G&B: How did you feel when you first brought Gemma home?
KD: All of my friends told me that I would be great with a baby, but I was so nervous. Only going through the first days with an infant will tell you that you can, in fact, do it.
G&B: Describe your “mom style” for us.
KD: I would say I'm a mix of Hippie Mom (I still make all of her food myself) and Controlling Mom (I get very worried that she will be cold and overdress her, for example). I lead a pretty natural lifestyle and try to be really careful about what Gemma eats, drinks, and takes in.
G&B: Where do you turn first when you want to scream for help?
KD: My friends. My own mom. And I read Parenting! Sometimes late at night, if I'm worried about something to do with Gemma, I Google my question. It has been helpful, but mostly because you realize that there is not one right answer to anything.
G&B: What do you wish you had done differently with Gemma so far?
KD: I really tried to always prevent Gemma from crying in the beginning. I believed it was possible to take such excellent care of her, to fulfill every need so completely before she grew upset, that I could actually prevent her from crying. Now I understand that A) that idea is not possible and B) babies are just expressing themselves when they cry. It would have been healthier for both of us if I had understood that viscerally in the beginning.
G&B: Are you a softie or a disciplinarian?
KD: I am a softie! But I am working on the disciplinarian side, too. Since I am a single mom, I really need to be both.
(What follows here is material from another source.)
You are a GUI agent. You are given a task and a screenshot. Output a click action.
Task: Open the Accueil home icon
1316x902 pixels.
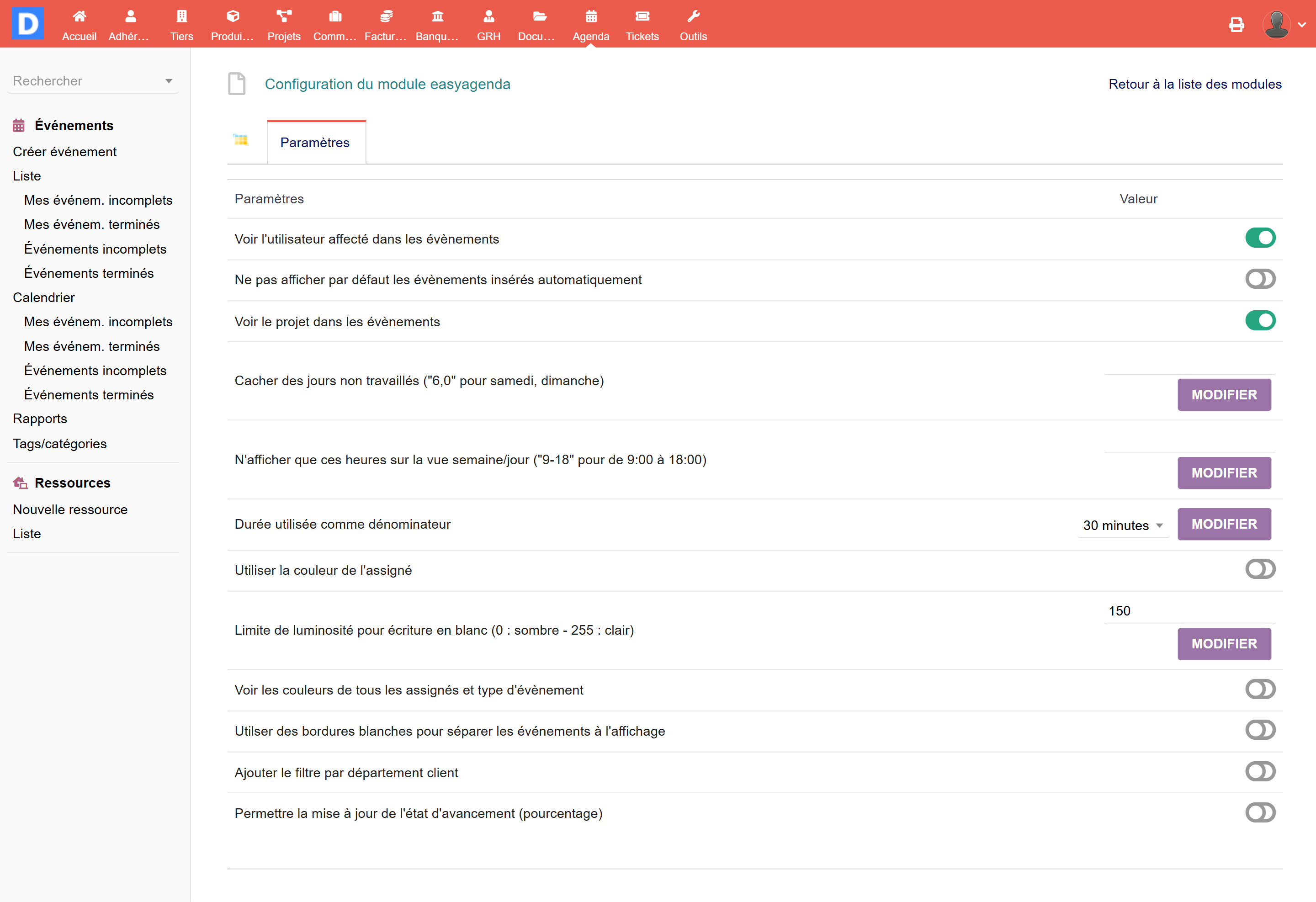[79, 16]
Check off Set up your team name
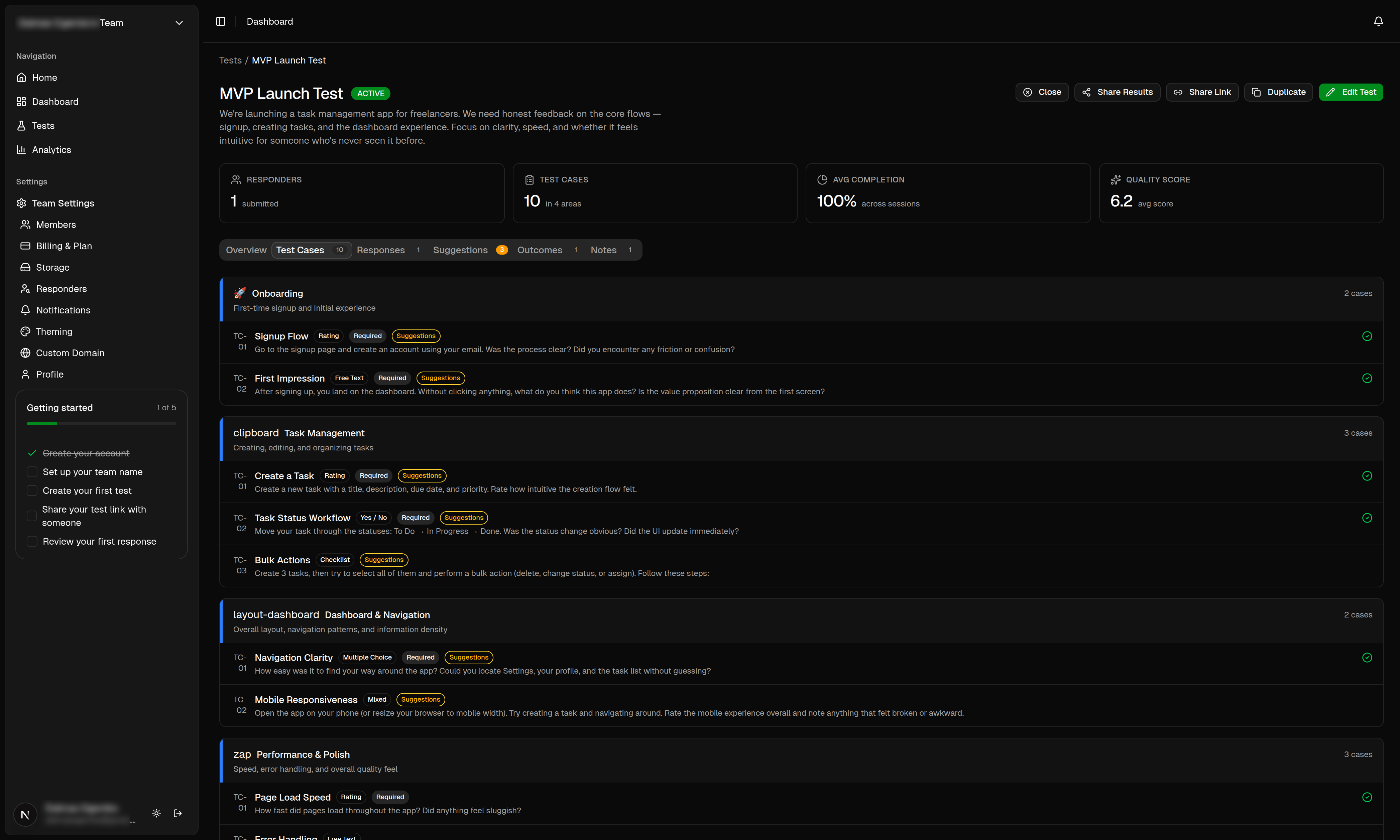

And as Gemma is getting older, there are so many things that she wants to do that just aren't safe, so I am gaining skills quickly in the “strict mom” area.
G&B: How has motherhood affected your career decisions?
KD: I feel incredibly choosy about the jobs I take now that I am a mom. I really need the job to allow me to see Gemma every day for a significant part of the day, or I feel profoundly unhappy.
G&B: The first time a baby gets sick is stressful—have you had to deal with that yet?
KD: Gemma and I have both gotten colds this winter. I was so happy to know about Zarbee's products for both of us. I was already a fan of the cough syrup for adults and I used it and the hot drink for myself so I wouldn't be groggy while taking care of her. It was so great to be able to give Gemma something for her symptoms that I knew was safe, natural, and effective. The children's cough syrup (recommended for ages 12 months and older) helped soothe her symptoms a lot and I didn't have to worry about any dangerous side effects because it's drug-, dye-, and gluten-free. ($9;zarbees.com)
G&B: Are you going to let Gemma watch Sex and the City when she gets older?
KD: I hadn't thought of what to do about Gemma watching the show until you asked me! Even if I tried, I don't think I could shield her for long. There are so many reminders, and people talk to me about it every day. So I guess I would show her the edited version that they show in reruns, but not until she is much older!
G&B: We're brand-new parents—what advice would you give us?
KD: Try to appreciate both of your opinions if you disagree about anything relating to Duke. When I decided to adopt as a single mom, all of my friends said “Well, at least you won't have anyone disagreeing with you about what to do.” And while I can see they were trying to be positive, there are times when I wish I had a sounding board, even if that sounding board disagreed! There are so many decisions to be made, sometimes disagreements just make you think a little deeper about something. Though I'm sure you two never disagree!